Hopefully, this portends a little more variety in our offensive gameplan in the coming weeks.

rbubp said...

I'm really disappointed the OL couldn't dominate the line of scrimmage more in the running game. Too bad Searels won't be around to explain it.

Anonymous said...

The myth of this OL has grown out of control. Theyre good, solid, steady. Dominant is something they'll never be.

SavDawg said...

Stuck out to me too.

Is it possible there's some kind of riff in the coaching staff. If not, perhaps someone's not going to meetings or something.

rbubp said...

I always thought that Moreno did not get enough credit last year for the numbers he put up with a small OL that couldn't run block at all. But they are supposed to get bigger and stronger in the off-season, right? And why did Richt say pre-game that they haven't played together much?

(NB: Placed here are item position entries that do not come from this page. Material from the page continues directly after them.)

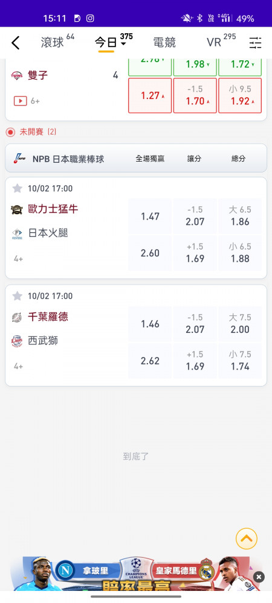The width and height of the screenshot is (272, 603).
Task: Tap the live video play icon
Action: pyautogui.click(x=20, y=101)
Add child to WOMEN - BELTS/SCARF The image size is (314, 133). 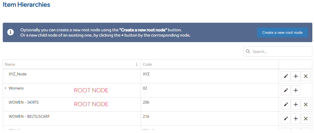click(x=296, y=119)
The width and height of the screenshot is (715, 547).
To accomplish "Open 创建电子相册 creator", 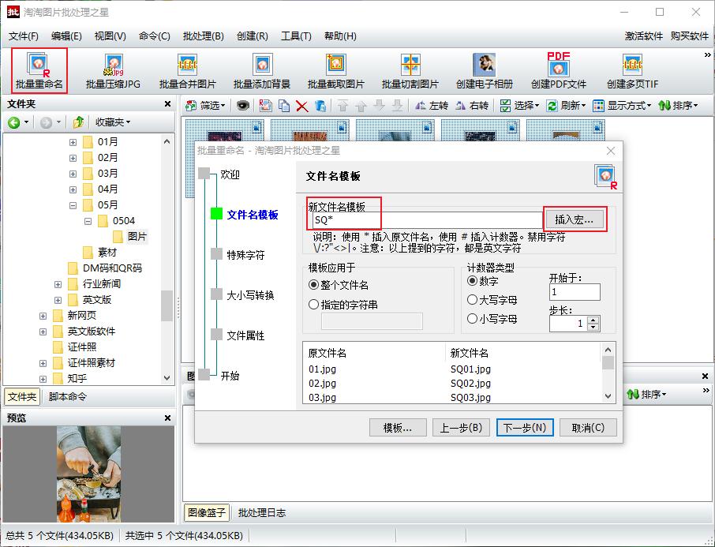I will click(x=484, y=69).
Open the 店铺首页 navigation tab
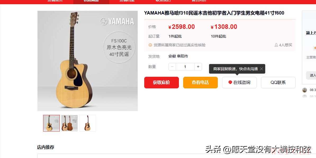316x158 pixels. click(x=55, y=1)
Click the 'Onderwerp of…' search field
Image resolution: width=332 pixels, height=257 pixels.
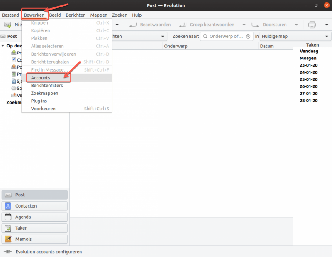pyautogui.click(x=226, y=36)
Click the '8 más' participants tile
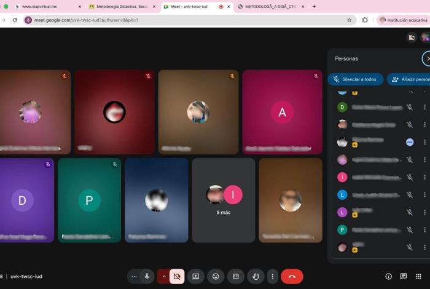 [223, 199]
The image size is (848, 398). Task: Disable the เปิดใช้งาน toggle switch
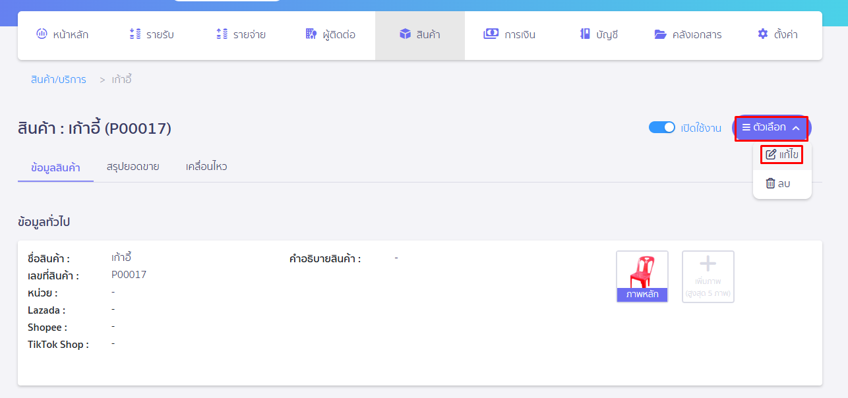pyautogui.click(x=663, y=127)
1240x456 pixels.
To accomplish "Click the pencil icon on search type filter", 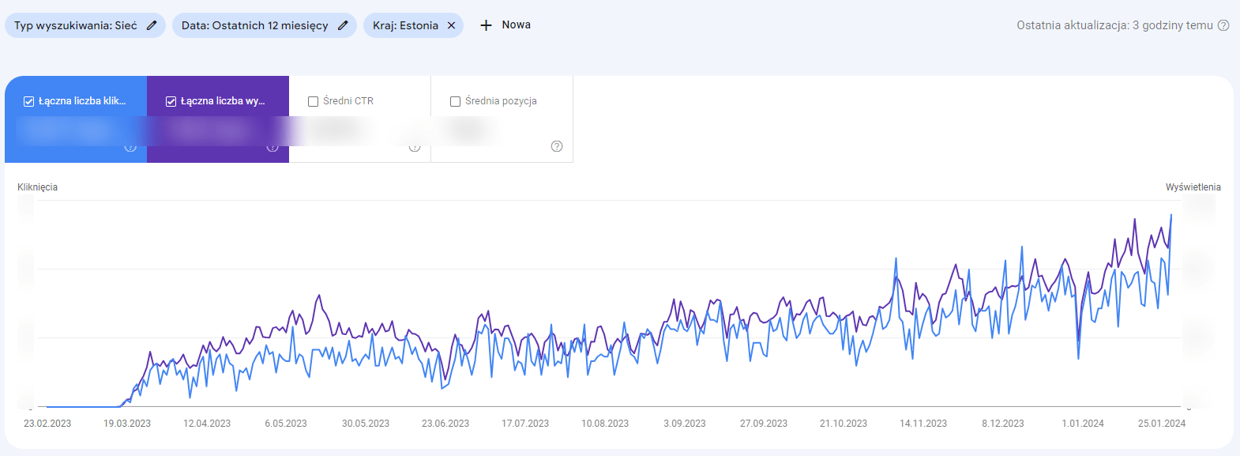I will [x=152, y=25].
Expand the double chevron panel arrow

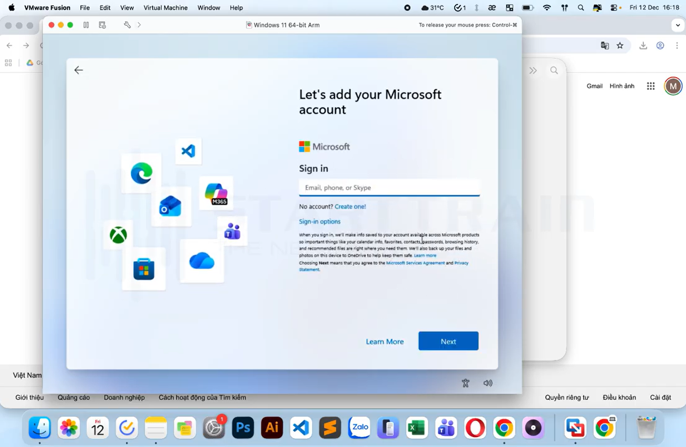(x=533, y=71)
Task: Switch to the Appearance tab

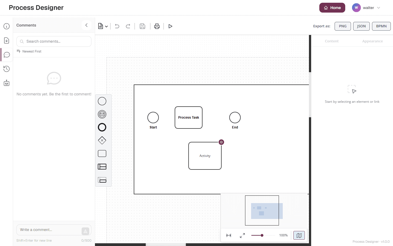Action: pos(373,41)
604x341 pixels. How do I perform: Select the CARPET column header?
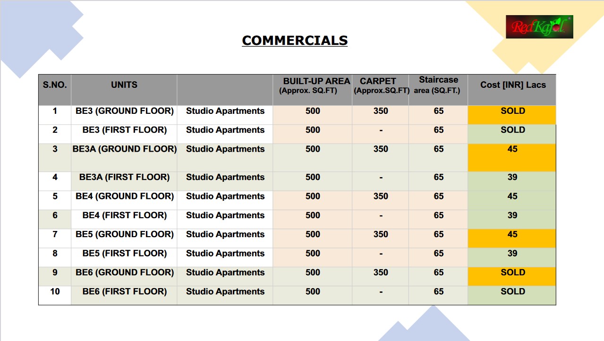point(381,85)
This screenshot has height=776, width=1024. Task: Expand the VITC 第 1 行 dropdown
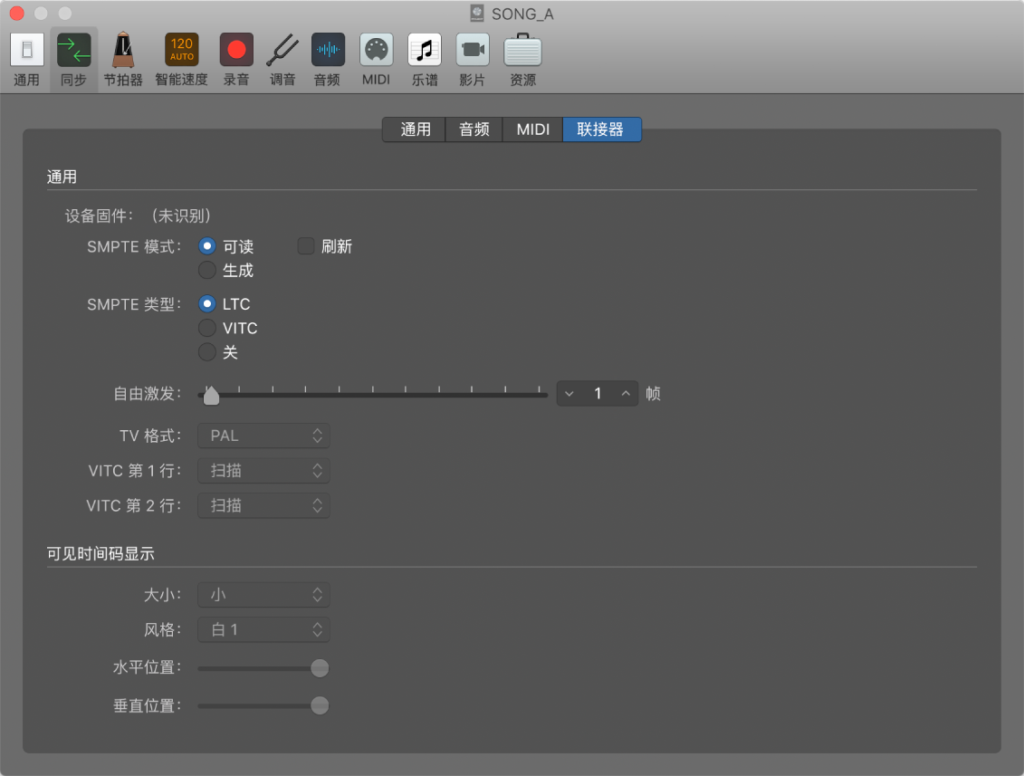(x=263, y=471)
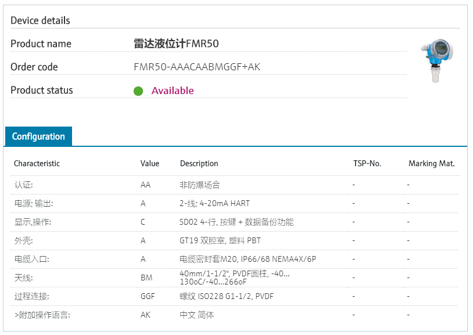This screenshot has width=473, height=335.
Task: Click the Value column header
Action: (x=150, y=163)
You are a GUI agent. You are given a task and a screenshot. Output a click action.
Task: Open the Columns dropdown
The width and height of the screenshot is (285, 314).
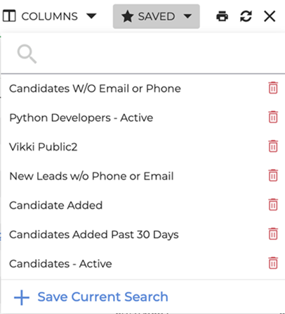(49, 16)
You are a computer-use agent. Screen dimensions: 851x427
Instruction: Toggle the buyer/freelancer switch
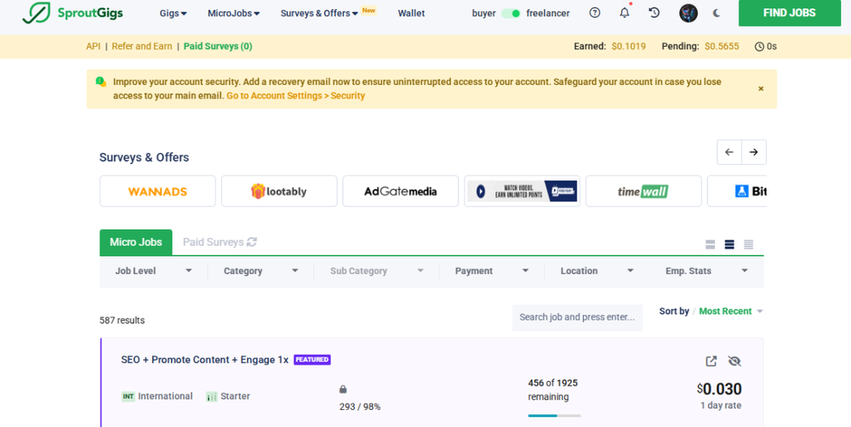(511, 14)
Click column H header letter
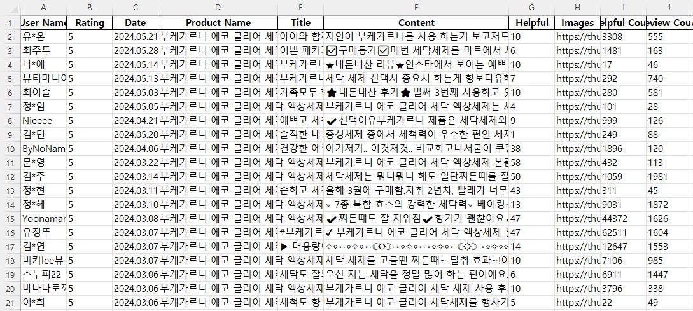 pos(577,7)
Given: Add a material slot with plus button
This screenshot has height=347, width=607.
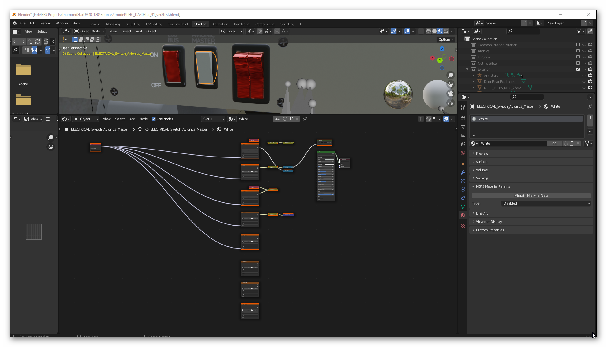Looking at the screenshot, I should [590, 117].
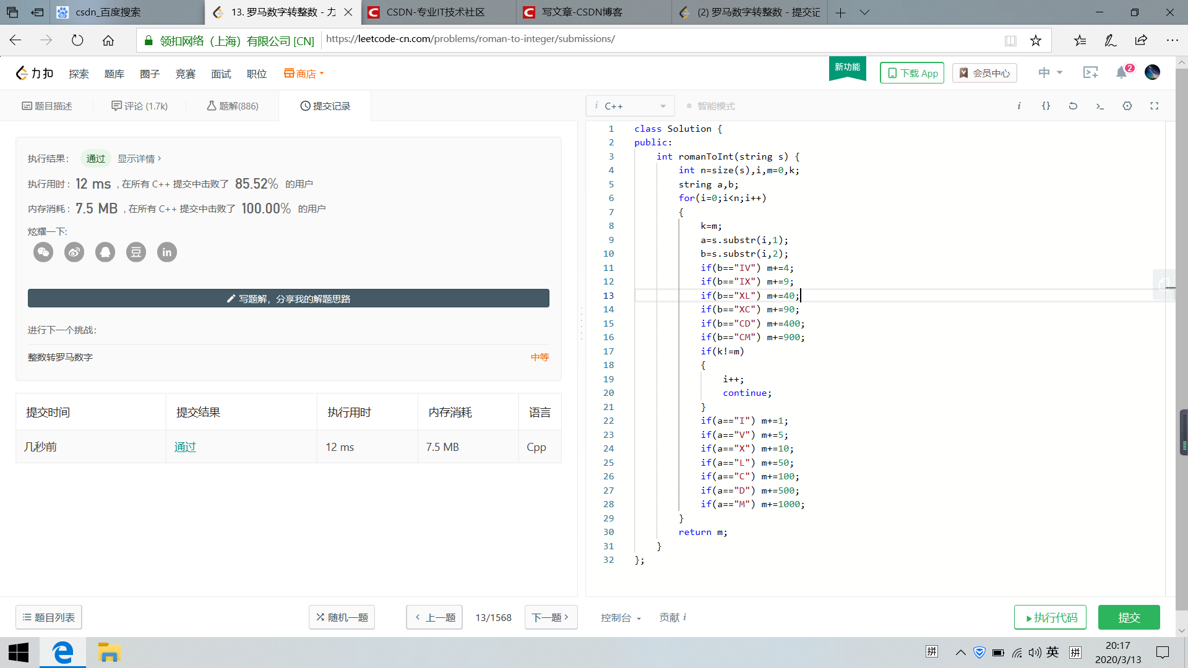The width and height of the screenshot is (1188, 668).
Task: Open notifications bell icon
Action: (x=1122, y=73)
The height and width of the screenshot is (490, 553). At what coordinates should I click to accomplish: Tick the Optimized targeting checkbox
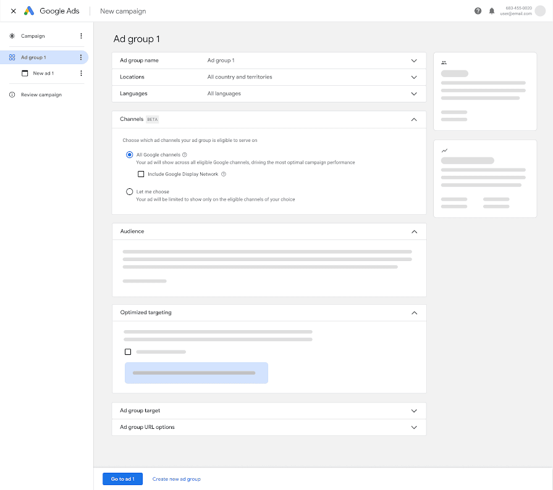(x=128, y=352)
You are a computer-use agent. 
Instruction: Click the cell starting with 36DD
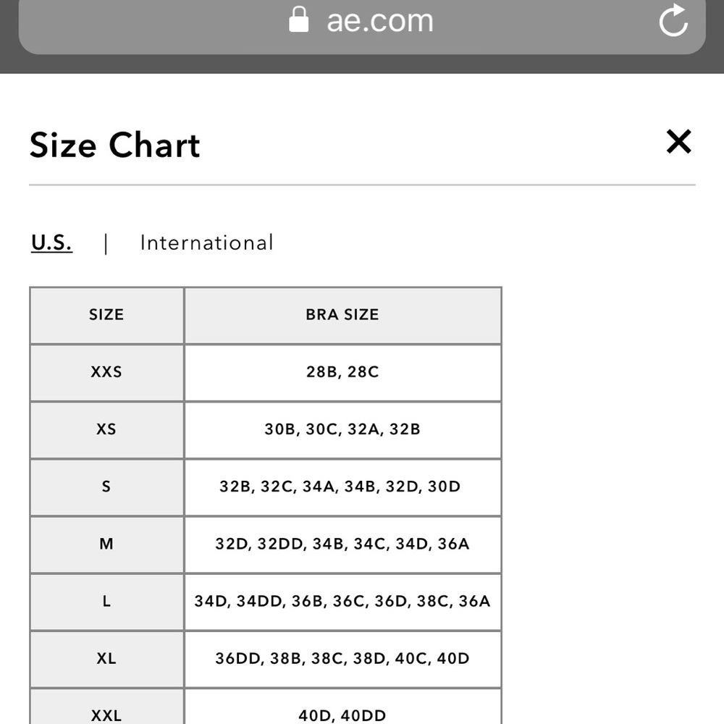click(342, 659)
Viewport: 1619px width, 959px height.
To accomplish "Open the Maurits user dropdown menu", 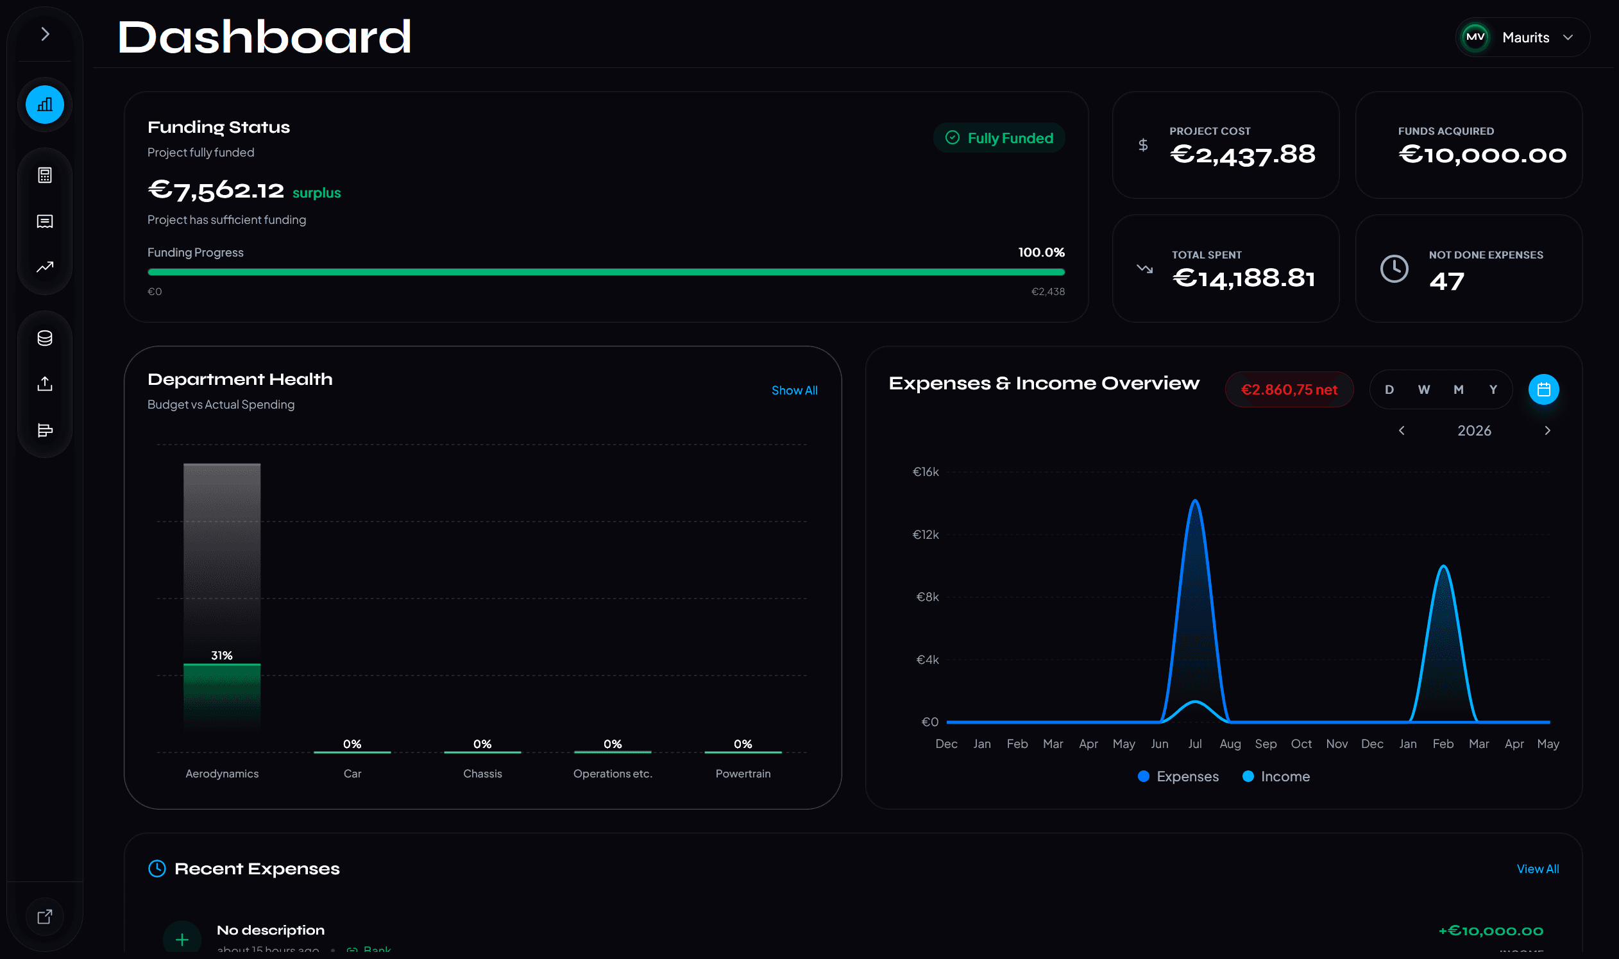I will [x=1523, y=37].
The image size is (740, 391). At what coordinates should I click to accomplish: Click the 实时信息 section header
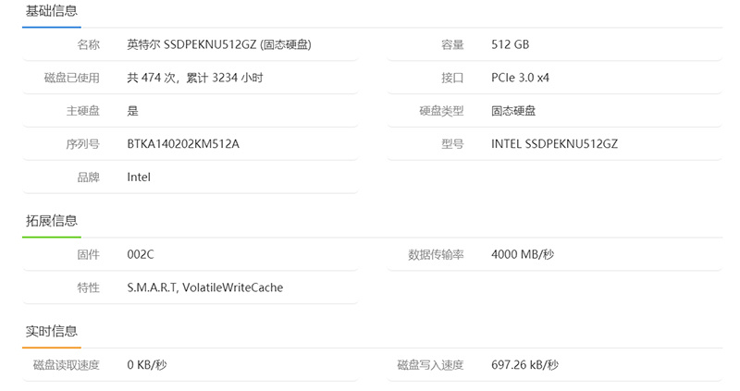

They did open some holes for Samuel. It is hard to tell if his tripping over toes and yard lines limited him to four yards per carry when the hole where there, if OSU loaded up the box on run formations and that limited effectiveness, or if the OL could not get on the linebackers so RS could break out often enough. We did try to run the ball. We just didn't do it very well.

ArchDawg said...

I don't know about a rift, don't think so. But I do know that--as has been mentioned before and elsewhere--Richt directed some of the most overwhelming offenses at Florida State. I'm pretty sure they had some great special teams there too. At least not this mess we have now. He's the head coach, he needs to jump in and start regulating a little more, because what I saw on offense and special teams yesterday ain't gonna cut it.